De modo que ahí tenemos a nuestros niños prolongando en el aula la tarde ciberguay de domingo, dóciles a los colorines lisérgicos de las tablets y adictos a la dopamina digital. No es que los chavales, como se ufanan en proclamar y en no demostrar algunos pedagogos y otros dómines posmodernazos, aprendan mejor matemáticas o inglés con las nuevas tecnologías. Es que las asignaturas escolares son un pretexto para que los niños vivan enganchados al cordón umbilical de las máquinas, que serán el posfuturo de la humanidad, una distopía controlada por el maching learning, la computación cuántica y el 5G. Así, pues, con la excusa del aprendizaje y del ahorro de papel (¡cuánto nos importa, a veces, el medio ambiente!), se adiestra a los críos para convertirlos en siervos felices de Google y de los tecnocacharritos. El profesor, dentro de poco, sobrará. Y el profesor independiente y crítico, más. Hey, teacher, leave them kids alone, exigía Pink Floyd.

Se trata, en definitiva, de que los niños acepten las máquinas como si fueran sus ángeles custodios y le recen, cuatro esquinitas tiene mi cama, etc., al dios Android. Y de que todos las consideremos imprescindibles, hasta el punto de que podamos vivir sin agua, pero no sin ellas. Lo ejemplifican ya esos adolescentes y jóvenes perdidos, inquietos, puros yonquis digitales, hogueras de sí mismos, que desarrollan síntomas de abstinencia si les roban el teléfono, lo pierden o pasan un cuarto de hora de palidez y taquicardias si no lo manosean.

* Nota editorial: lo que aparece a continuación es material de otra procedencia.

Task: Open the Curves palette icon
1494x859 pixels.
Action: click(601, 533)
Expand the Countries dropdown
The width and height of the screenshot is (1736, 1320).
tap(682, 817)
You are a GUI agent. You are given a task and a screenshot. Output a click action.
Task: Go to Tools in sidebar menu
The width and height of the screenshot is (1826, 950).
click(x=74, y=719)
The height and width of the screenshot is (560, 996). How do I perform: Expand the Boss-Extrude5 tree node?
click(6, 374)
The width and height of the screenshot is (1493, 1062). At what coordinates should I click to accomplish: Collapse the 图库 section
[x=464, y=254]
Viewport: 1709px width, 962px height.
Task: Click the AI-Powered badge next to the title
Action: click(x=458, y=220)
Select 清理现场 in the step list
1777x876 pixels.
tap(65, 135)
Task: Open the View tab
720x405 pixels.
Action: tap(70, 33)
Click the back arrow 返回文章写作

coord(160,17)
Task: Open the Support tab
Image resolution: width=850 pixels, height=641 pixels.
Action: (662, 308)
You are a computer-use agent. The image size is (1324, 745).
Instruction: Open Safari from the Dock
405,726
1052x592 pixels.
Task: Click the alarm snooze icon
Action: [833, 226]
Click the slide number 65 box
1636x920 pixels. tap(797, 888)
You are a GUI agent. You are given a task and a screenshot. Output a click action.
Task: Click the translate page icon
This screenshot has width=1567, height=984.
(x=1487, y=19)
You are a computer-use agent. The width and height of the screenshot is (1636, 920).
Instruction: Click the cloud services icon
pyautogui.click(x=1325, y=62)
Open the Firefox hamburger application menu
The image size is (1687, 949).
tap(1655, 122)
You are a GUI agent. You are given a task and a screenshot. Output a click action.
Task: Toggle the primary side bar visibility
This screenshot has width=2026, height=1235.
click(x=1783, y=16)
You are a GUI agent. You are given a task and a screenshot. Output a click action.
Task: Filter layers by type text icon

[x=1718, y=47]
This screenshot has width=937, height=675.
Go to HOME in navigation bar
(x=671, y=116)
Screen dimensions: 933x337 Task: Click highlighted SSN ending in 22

Solo así, pavlovianamente condicionados, podremos admitir la inmediata convivencia con las máquinas inteligentes y adherirnos al cielo infernal de Ray Kurzweil, el director de ingeniería de Google, quien pretende crear una nueva superespecie: los transhumanos, seres híbridos entre hombre y máquina. Todos serializados, como los ladrillos de un muro. Si su profecía se cumple, y hasta ahora no ha fallado en las anteriores, estaremos cerca de la aterradora inmortalidad hacia 2040. Será cuando la tecnología se haya desarrollado lo suficiente como para introducir “pequeños robots en el torrente sanguíneo que mejoren el sistema inmunológico”.

Para entonces, sospecho, Google ya no estará en la educación, porque nuestra educación será la zombificada y unicelular que Google y la tecnología nos hayan impuesto. Los niños no tendrán que recordar la batalla de Poitiers, por ejemplo, pues nunca habrá existido. Y encima tendremos todo el tiempo del mundo para jugar al Fortnite. Guay.